#### Task to complete
Find each line of the entries with the string "avatar", please, and copy it.

#### Data under study
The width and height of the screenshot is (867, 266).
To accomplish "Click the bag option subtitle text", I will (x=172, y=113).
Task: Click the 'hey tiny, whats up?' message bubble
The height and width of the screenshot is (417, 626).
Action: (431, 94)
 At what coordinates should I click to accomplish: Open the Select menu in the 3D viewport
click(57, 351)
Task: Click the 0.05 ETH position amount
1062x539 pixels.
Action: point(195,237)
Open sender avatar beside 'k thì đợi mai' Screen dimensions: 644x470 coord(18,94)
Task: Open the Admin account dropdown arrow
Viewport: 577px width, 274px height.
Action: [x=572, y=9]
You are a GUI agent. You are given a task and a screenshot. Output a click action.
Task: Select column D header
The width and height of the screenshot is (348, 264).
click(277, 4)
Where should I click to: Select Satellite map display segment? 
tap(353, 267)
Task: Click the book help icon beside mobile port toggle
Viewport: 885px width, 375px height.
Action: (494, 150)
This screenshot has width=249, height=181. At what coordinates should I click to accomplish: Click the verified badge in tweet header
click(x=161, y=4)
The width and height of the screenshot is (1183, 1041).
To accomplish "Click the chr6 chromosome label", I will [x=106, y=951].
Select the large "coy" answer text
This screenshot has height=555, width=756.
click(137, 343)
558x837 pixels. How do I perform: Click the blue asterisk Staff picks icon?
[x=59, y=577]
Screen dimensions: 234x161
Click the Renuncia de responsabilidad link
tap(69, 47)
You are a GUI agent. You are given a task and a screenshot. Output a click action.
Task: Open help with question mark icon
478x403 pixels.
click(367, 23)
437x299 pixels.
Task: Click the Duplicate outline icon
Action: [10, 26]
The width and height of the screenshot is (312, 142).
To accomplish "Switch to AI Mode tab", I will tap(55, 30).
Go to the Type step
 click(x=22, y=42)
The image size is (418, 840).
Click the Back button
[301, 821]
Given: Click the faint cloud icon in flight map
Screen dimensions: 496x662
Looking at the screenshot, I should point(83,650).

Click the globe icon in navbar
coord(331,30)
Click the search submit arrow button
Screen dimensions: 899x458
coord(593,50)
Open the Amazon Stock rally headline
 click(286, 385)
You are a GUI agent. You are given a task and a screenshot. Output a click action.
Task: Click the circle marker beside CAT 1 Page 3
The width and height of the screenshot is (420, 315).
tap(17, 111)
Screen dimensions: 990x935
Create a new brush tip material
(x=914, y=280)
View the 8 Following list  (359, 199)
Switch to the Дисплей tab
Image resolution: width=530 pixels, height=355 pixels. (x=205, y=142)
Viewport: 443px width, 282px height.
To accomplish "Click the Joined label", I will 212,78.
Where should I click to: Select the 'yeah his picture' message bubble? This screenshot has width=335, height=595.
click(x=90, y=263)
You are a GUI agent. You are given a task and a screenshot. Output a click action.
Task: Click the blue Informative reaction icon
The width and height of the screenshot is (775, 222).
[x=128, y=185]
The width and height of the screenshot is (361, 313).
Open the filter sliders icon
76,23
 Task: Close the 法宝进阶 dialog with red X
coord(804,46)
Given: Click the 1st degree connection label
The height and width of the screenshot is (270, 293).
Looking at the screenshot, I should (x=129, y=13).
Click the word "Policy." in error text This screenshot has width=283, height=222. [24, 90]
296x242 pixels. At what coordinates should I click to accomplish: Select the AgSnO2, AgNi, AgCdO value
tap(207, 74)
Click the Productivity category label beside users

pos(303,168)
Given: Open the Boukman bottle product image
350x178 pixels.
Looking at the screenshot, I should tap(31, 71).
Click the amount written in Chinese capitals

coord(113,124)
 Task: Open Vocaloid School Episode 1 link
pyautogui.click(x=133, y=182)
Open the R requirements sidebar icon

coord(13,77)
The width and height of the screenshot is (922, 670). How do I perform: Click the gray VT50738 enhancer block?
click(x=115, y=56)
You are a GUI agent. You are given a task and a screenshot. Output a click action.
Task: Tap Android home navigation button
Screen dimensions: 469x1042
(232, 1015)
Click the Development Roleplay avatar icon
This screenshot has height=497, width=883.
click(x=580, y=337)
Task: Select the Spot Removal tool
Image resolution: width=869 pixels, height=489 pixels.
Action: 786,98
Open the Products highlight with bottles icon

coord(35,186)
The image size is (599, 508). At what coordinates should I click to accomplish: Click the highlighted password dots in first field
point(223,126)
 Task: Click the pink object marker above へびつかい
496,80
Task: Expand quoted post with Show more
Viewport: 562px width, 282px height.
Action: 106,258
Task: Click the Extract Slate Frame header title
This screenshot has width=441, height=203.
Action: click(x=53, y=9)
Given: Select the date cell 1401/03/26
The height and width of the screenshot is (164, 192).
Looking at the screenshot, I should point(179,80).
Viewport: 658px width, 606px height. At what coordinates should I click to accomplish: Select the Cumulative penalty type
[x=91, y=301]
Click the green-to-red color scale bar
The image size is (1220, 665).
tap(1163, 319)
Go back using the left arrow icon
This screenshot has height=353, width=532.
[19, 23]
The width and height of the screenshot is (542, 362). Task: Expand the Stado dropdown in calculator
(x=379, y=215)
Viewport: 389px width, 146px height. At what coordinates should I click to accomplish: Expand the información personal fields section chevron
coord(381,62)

#### Written solution
Open sender avatar beside 'k thì đợi mai' Screen dimensions: 644x470 coord(18,94)
Click the Development Roleplay avatar icon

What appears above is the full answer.